Cassie opened her mouth to protest then closed it again. It wasn’t actually the worst idea in the world. She wasn’t really qualified to do anything apart from act, or maybe teach – she’d made her peace with that. But dogs needed to be walked, and she had two legs so that was a start.

‘You’ll need a catchy name. Some sort of a play on words. Now, let’s think .?.?. Waggy Walks isn’t bad.’ Mam began a list of excruciating alliterations: ‘Waggy Wanders—’

‘That makes them sound lost.’

‘Pooch Parade.’

‘Too .?.?. up itself.’

After twenty-seven versions, they finally settled on the first one. Mam scanned her phone.

‘There’s a Waggy Walks in Melbourne and one in Solihull, but that’s grand – it’s nowhere near here. Look, I’m not saying you have to do it forever. It’ll just be a nice thing to do until you decide what to do with the rest of your life.’

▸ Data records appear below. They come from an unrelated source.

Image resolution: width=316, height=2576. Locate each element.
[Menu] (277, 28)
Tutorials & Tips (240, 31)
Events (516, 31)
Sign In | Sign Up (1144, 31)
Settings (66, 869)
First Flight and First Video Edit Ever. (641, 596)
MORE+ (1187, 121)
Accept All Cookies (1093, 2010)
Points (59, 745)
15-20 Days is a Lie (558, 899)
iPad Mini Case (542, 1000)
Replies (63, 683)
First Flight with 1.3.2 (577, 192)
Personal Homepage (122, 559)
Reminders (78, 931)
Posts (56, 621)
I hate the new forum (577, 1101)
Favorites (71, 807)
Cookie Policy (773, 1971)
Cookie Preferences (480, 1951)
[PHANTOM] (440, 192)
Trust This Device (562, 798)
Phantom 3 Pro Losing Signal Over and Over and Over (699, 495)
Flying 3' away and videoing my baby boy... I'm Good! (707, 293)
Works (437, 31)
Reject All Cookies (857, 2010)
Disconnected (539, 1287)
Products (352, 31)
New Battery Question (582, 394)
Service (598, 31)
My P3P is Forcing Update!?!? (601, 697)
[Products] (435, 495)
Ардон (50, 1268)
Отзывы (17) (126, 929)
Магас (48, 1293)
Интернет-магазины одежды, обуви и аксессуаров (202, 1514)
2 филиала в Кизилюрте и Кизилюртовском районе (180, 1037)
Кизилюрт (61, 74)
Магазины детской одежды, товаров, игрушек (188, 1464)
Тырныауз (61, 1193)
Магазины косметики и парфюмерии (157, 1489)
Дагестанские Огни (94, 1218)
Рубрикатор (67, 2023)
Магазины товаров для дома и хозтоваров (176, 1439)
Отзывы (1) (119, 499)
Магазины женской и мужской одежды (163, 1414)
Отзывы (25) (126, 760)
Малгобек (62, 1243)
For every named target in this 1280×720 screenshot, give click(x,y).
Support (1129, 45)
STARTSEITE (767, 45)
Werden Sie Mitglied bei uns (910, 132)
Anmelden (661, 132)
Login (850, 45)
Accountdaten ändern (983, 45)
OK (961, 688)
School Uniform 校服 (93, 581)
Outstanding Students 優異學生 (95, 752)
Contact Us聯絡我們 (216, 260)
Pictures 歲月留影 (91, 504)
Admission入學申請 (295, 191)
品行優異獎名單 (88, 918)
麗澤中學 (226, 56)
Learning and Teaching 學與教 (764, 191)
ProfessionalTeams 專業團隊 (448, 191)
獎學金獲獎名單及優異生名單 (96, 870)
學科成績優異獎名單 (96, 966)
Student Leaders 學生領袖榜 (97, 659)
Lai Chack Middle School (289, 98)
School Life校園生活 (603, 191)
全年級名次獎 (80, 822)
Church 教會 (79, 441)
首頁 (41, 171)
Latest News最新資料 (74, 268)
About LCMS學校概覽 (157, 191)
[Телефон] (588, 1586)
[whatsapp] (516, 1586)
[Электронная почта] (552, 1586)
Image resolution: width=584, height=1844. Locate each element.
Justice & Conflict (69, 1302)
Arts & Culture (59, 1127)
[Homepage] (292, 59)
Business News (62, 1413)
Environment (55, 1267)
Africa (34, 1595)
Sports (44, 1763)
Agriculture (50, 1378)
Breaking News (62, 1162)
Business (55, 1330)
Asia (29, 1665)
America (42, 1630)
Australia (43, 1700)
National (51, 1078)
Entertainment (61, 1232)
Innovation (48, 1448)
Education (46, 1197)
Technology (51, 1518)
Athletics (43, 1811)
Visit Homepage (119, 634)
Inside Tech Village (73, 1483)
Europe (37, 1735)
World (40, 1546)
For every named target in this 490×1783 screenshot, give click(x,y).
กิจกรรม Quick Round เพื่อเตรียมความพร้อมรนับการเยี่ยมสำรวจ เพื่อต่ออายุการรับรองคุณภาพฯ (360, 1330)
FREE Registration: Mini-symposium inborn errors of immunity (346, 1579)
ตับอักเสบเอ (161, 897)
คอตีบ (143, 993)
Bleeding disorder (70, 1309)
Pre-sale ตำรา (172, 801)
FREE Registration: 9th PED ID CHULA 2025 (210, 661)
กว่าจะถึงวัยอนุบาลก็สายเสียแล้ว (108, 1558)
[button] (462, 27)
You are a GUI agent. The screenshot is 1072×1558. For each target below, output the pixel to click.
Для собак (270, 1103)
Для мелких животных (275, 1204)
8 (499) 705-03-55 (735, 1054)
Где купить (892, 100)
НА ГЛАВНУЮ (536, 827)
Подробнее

‘Exactly. What I decide to do, Mam.’ Cassie knew she was being childish and ungracious, but she just couldn’t hold it in.

‘Now, you’re going to want a nice colour scheme for your branding, something that’ll appeal to your clientele.’

‘You mean your clientele.’

Mam gave a martyred sigh.

‘I could be out enjoying myself and instead I’m here on a wet Sunday, helping you to get a business off the ground and the least I could hope for is the remotest bit of gratitude.’

‘Sorry, Mam.’

‘That’s all right. We’ll start afresh.’

In fairness to Mam, she mocked up a template which Cassie had to admit looked passably professional.